Savvy CHROs will therefore embrace storytelling methods to communicate the reasons why prospective employees want to work at the institution and why current employees want to stay there. Storytelling can also help authentically personify the employee experience and workplace culture and deepen emotional connections and employee loyalty. It requires CHROs to actively listen to employees’ priorities, concerns, and lived experiences and then link these back to institutional- or unit-specific values and strategy.

2. Brokering partnerships

To combat long-standing stakeholder perceptions of HR as a transactional function, CHROs must grow HR’s reputation as a collaborative partner that helps the institution and units achieve strategic goals. Building cross-functional partnerships is also critical because talent outcomes―and therefore CHRO success―are tied to performance in other areas (e.g., finance, DEIJ) and hinge on unit-level buy-in and behavior.

As a result, CHROs must personally reach out to cabinet members and unit leaders to build rapport and discuss their specific talent challenges and goals.

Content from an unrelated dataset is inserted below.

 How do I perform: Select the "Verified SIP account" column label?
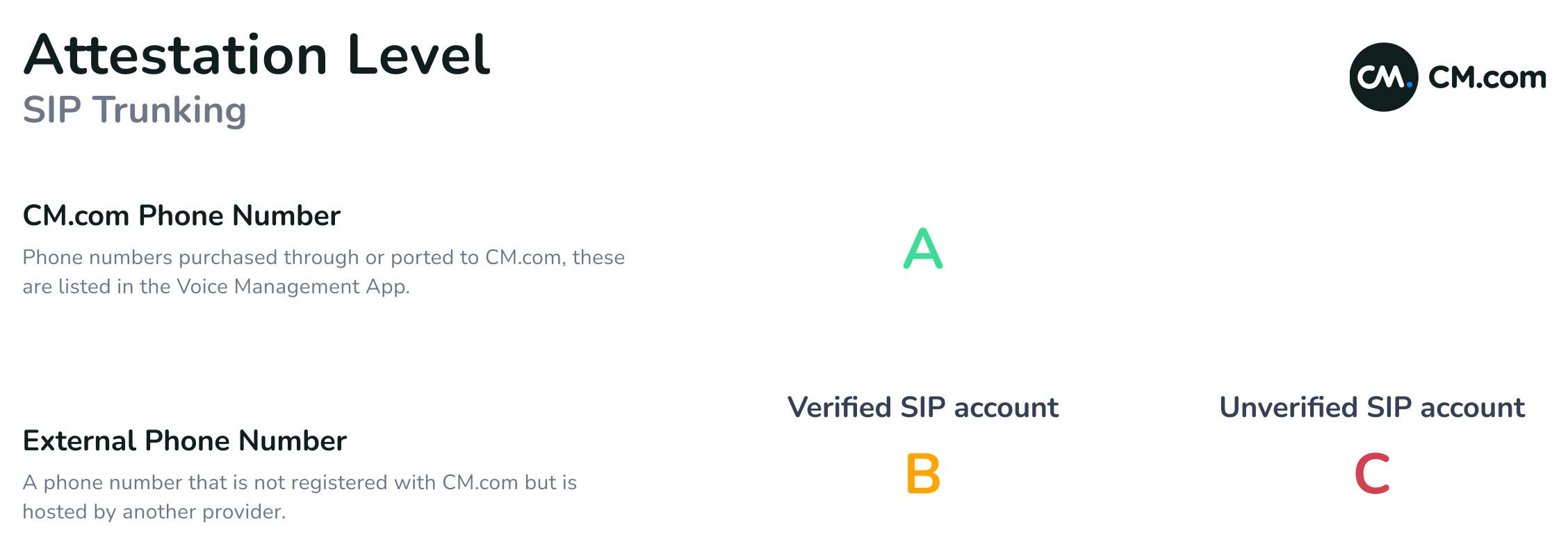(x=922, y=407)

In those conversations, CHROs need to immediately identify and demonstrate how they can provide value as a strategic partner—for example, brainstorming ways to diversify candidate pools or sharing retention data to help them prioritize investments.

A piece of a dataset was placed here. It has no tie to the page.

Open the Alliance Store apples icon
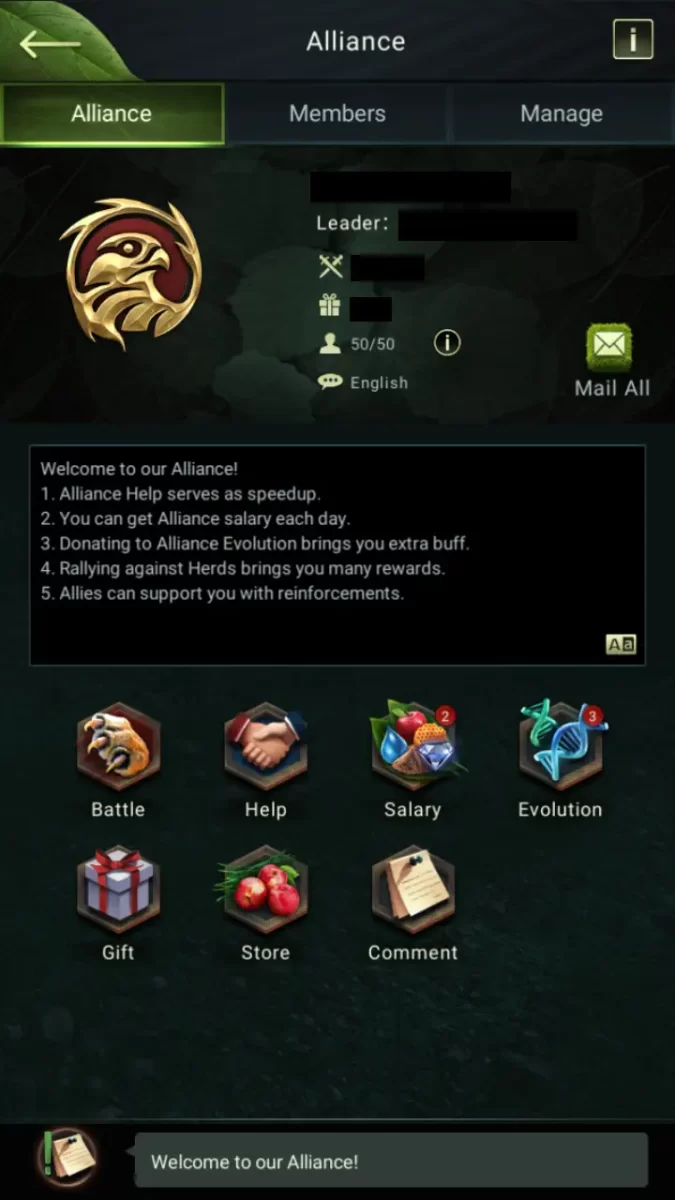Viewport: 675px width, 1200px height. (x=265, y=888)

To build trust and strengthen long-term partnerships, CHROs will also need to invest in regular relationship maintenance behaviors, model customer service in all interactions, and continuously invite feedback.

3. Leveraging data and analytics

Amid tightening budgets and growing reliance on data to measure success, cabinets increasingly expect CHROs to collect and communicate talent data on issues such as staff turnover and employee engagement, as well as prioritize and justify talent-related investments.

Unfortunately, most institutions lack high-quality and easy-to-access workforce data, making it difficult for CHROs to guide strategic talent decisions. CHROs therefore must first strengthen HR and unit-level data collection methods and advocate for needed investments in robust HR management systems and data analytics capabilities.

Select talent metrics to measure and assess, institution-wide and unit-by-unit

Turnover rate

Internal hire rate

Employee satisfaction

Retention rate


Promotion rate

Vacancy rate


Aggregated employee performance

When equipped with these resources and data, a savvy CHRO measures progress on key talent metrics and communicates issues or priorities back to the cabinet. For example, a data-informed CHRO recognizes the biggest factors influencing employee satisfaction include, but extend beyond, compensation. In conversation with the cabinet, they strategically balance necessary investments in salaries and benefits with other resources that are critical for employee satisfaction, like career development.

Next steps for senior leaders

If you are looking to hire a CHRO, update your job description to incorporate these competencies and consider candidates from other industries such as healthcare and/or functional areas like marketing that are well-aligned with them.

If you are looking to develop these competencies in a current CHRO, create cross-training and mentorship opportunities in divisions with high competency levels in these areas (e.g., IT for data analytics, marketing for storytelling).